The anticholinergic glycopyrrolate, which currently is the most commonly used therapy for hyperhidrosis, is absorbed through the skin and excreted through the urine. The systemic exposure to the active agent after topical application explains the substantial risk of adverse effects, said Dr. Smith, a clinician and researcher affiliated with the California Dermatology and Clinical Research Institute, Encinitas.
In contrast,“sofpironium bromide is the ideal topical medication, because it has strong activity at the application site but then reduced systemic activity due to the retrometabolism,” Dr. Smith said.
The 52-week data from the open-label, phase 3 trial supports the premise. In this study of 299 patients randomized to the 5% (102 patients) or 15% (197 patients) topical sofpironium bromide gel formulations, most anticholinergic adverse events were mild or moderate and transient, with complaints concentrated in the first 3 months of the trial.

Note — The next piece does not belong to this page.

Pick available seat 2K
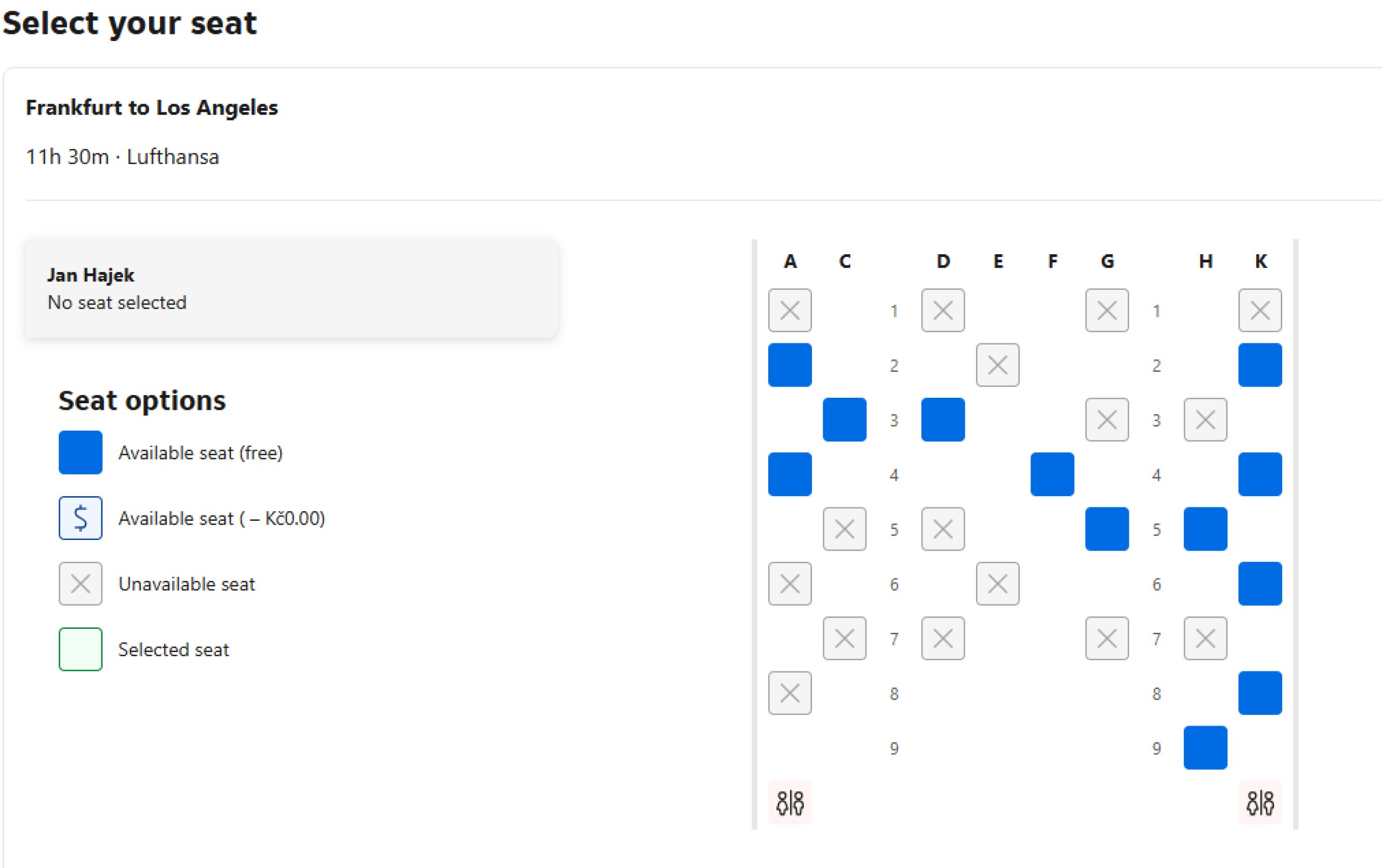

“The retrometabolic pathway seems to work,” Dr. Smith said. He acknowledged that the treatment-naive patients who entered the study “had to get used to the drug over time,” but the data “show they did.”
The phase 3 trial of sofpironium bromide, which is already approved to treat axillary hyperhidrosis in Japan, did not have a placebo control. It was focused primarily on safety, but outcomes were assessed with the Hyperhidrosis Disease Severity Measure–Axillary (HDSM-Ax).
At least a 1-point improvement in the 7-point HDSM-Ax scale, which is considered clinically meaningful, was achieved by 86.1% and 85.8% of those treated with the 5% and 15% gels, respectively. A 2-point or greater improvement at the end of the study was observed in 69.4% and 61.9%, respectively.
“The medication works well and there was improved efficacy over time. About two-thirds of the patients had at least a 2-point improvement in the HDSM-Ax score at the end of 48 weeks,” Dr. Smith reported.
While response rates climbed over the course of the study, rates of adverse events fell markedly.
After 2 weeks of treatment, the proportions of patients with a treatment-related adverse event were 6% and just under 15% for the 5% and 15% topical-gel groups, respectively. At each 2-week interval when reassessed, the rates fell. By week 12, the rates were less than 2% and about 4% in the two groups, respectively.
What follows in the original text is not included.